COVID-19: Boosters, the Eris Variant, and Precautions To Take
After a summer reprieve, COVID-19 cases are on the rise again. Here’s what you need to know heading into the fall, including a look at the latest variants and upcoming boosters.
With school back in session and the fall flu season fast approaching, it’s more important than ever to be prepared for a new wave of COVID-19 infections.
Since people with diabetes are at greater risk of severe complications from COVID-19, it’s extra important to stay on top of the latest research, know your risk, and what to do about it.
Eris variant now the most dominant strain; new Pirola variant under close monitoring
Nicknamed Eris, EG.5 became the dominant COVID-19 strain in August. A descendant of Omicron, Eris is the newest in the line of COVID-19 evolutions following previous ones like the Delta variant.
So far, Eris doesn’t appear to pose a greater public health risk than other COVID-19 variants, according to the World Health Organization (WHO). Research shows no indication that EG.5 is a more severe form of the virus.
In late August, the CDC detected another variant called BA.2.86 or Pirola. Pirola differs from previous variants because it contains many mutations, and researchers are working to understand what this means for prevention, vaccination, and treatment. The CDC and WHO are monitoring Pirola closely.
Overall, it’s a good idea to take precautions, especially if you or your loved ones are at higher risk of complications from COVID-19.
What does the latest research say about COVID-19 and diabetes?
Since the early days of the pandemic, diabetes, obesity, and other chronic health conditions have been linked to more severe COVID-19 infections. Age is also an important risk factor to consider.
“COVID-19 still can be serious, particularly in seniors,” said Dr. Anne Peters, professor of medicine at the Keck School of Medicine of USC and director of the USC Clinical Diabetes Programs.

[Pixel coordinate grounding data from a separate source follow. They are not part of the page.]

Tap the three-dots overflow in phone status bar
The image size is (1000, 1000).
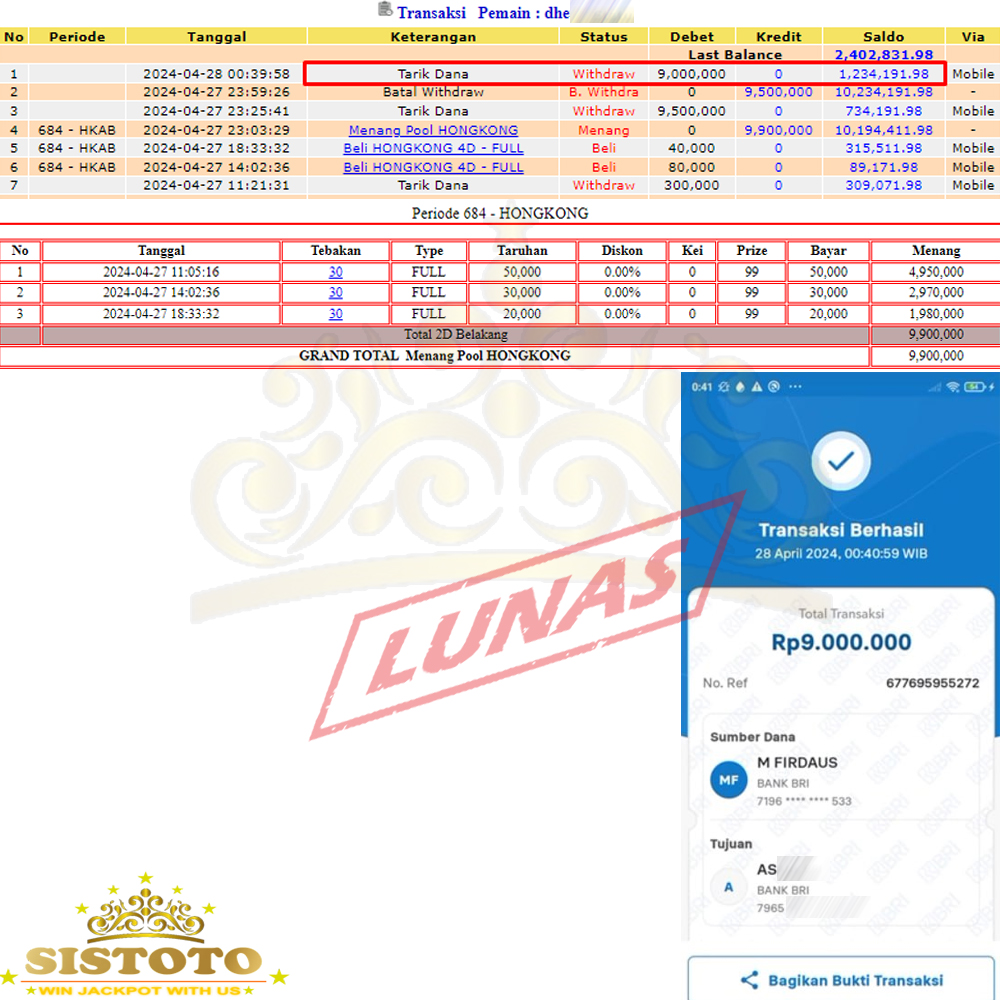coord(795,387)
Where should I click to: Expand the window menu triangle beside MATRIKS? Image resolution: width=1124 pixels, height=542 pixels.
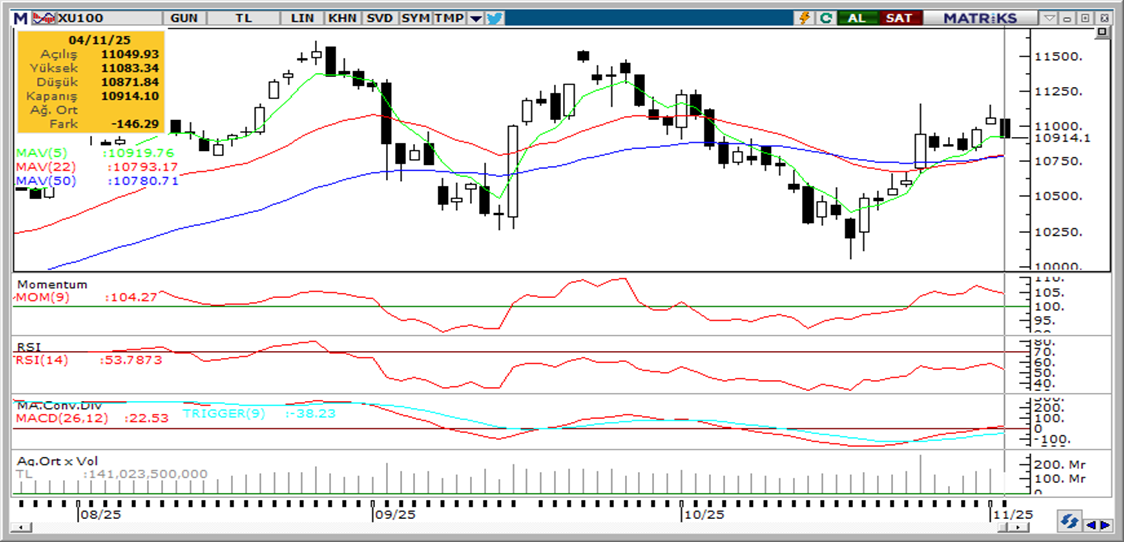[x=1049, y=18]
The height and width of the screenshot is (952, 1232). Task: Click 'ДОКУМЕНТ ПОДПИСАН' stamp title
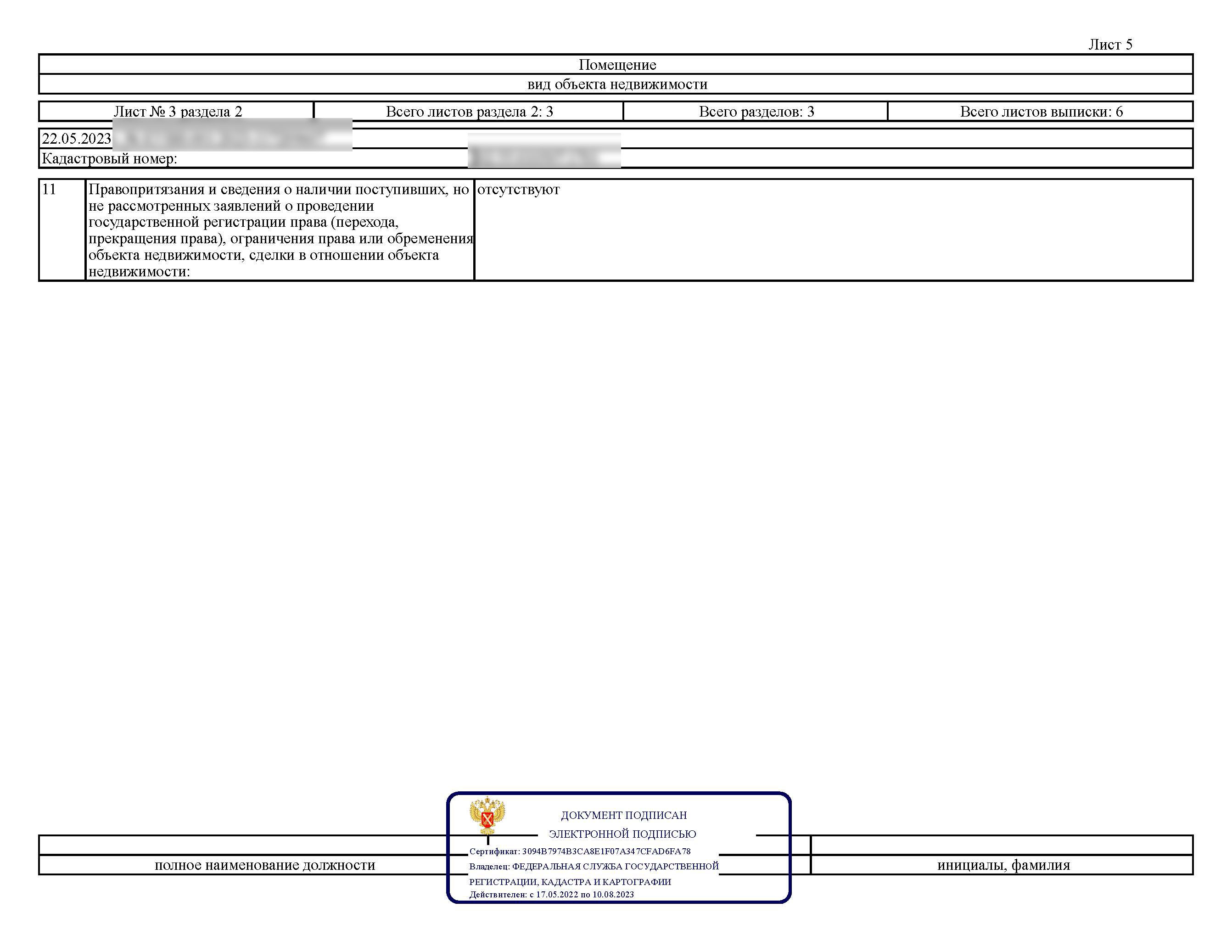624,815
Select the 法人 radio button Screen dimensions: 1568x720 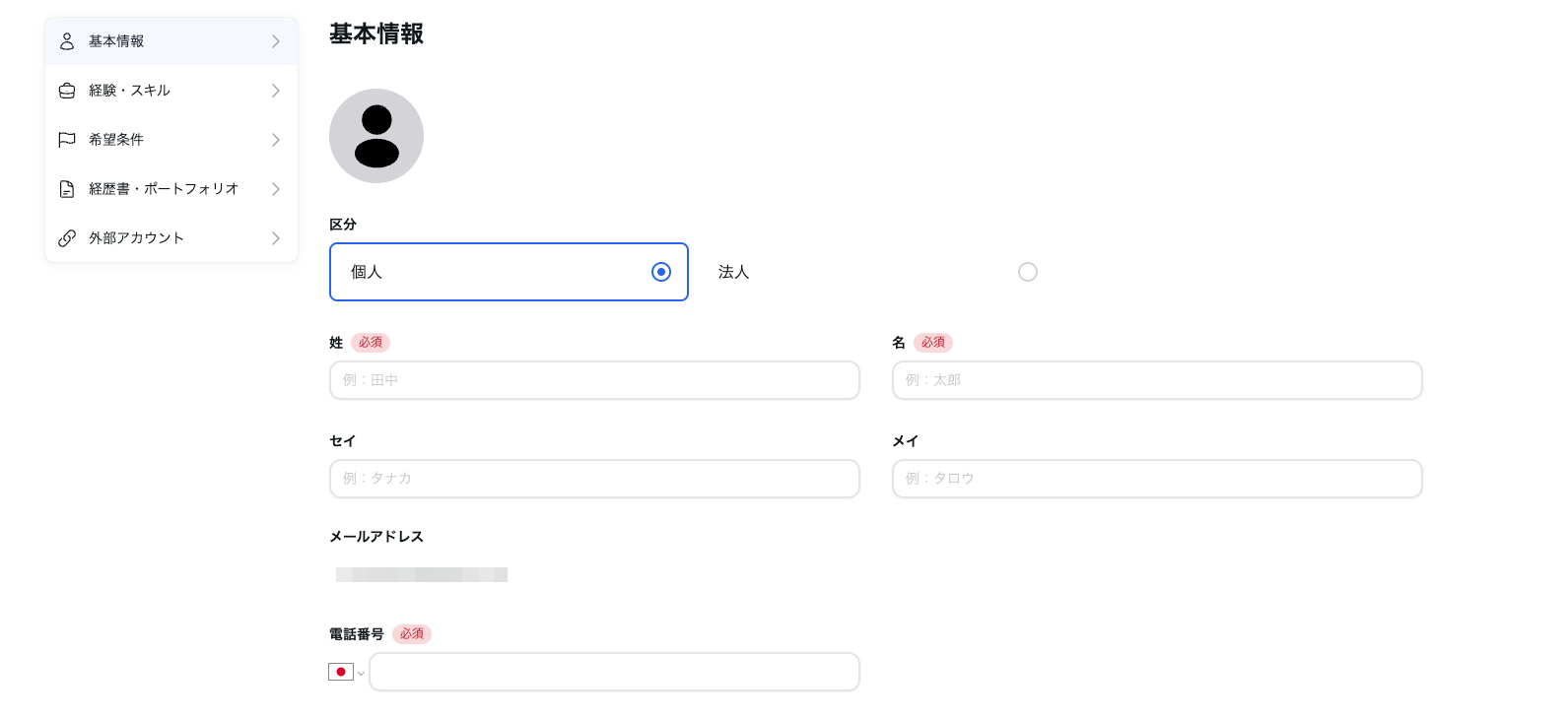1028,272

“My personal sense of the biggest risk factors (in order of risk) are age, immunosuppression, obesity, and poorly controlled diabetes,” said Peters. “And then, somewhere on the list, are other comorbidities like kidney failure, heart disease, etc. So if someone falls into a higher risk category I still say be careful, even though I want people to live their lives.”
A 2023 large-scale analysis found that certain factors were linked to death from COVID-19 among people with diabetes. These include higher blood glucose at hospital admission, long-term insulin use, and other conditions like heart and kidney disease. Additional research demonstrates that high blood sugar (hyperglycemia) at hospital admission is linked to worse COVID-19 outcomes.
When should you get your next booster?
On September 12, the CDC officially recommended that everyone aged 6 months and older receive an updated COVID-19 vaccine to protect against the effects of the virus. Updated boosters will be available from Moderna and Pfizer-BioNTech. While the updated vaccine isn't an exact match for EG.5, Moderna’s early research suggests the new booster will be able to target Eris, as well as the newly identified FL 1.5.1 (Fornax) variant.
However, some experts suggest that people wait to obtain the new booster until later in the fall to maximize its protective effects. Waiting to receive the booster will ensure that it targets the variants that are currently affecting the population. This way, the vaccine will have a better chance of preventing infection as well as severe illness.
If you receive your booster later in the fall, it should also ensure that you are protected when infections are predicted to spike during December and January (booster shots typically take three months to reach full effectiveness). This coincides with the holiday travel season, so you can visit loved ones safely knowing that you’re protected.
What other precautions should you take?
People at high risk of severe illness from COVID-19 may want to take additional steps to protect themselves against infection. If you’re worried about COVID-19, experts recommend the following precautions:
Wear a high-quality, well-fitting mask in crowded indoor areas including public transportation, airports, and concerts.
Avoid large crowds.
Choose outdoor dining and activities over indoor spaces.
Make sure rooms in your house, workspace, or school have good airflow.
Take a rapid test if you experience any symptoms and before visiting friends or family who are at high risk of developing complications.
During this time, it’s also important to continue taking care of yourself and your diabetes.
“COVID-19 made us all realize how vulnerable we can be, especially seniors,” said Peters.
“It is why all the good healthy behaviors we promote – healthy diet, exercise, and treating health conditions like diabetes and hypertension – matter so much,” she said. “Also having regular checkups and getting vaccines. There is a lot we can do to be healthy, even with COVID-19.”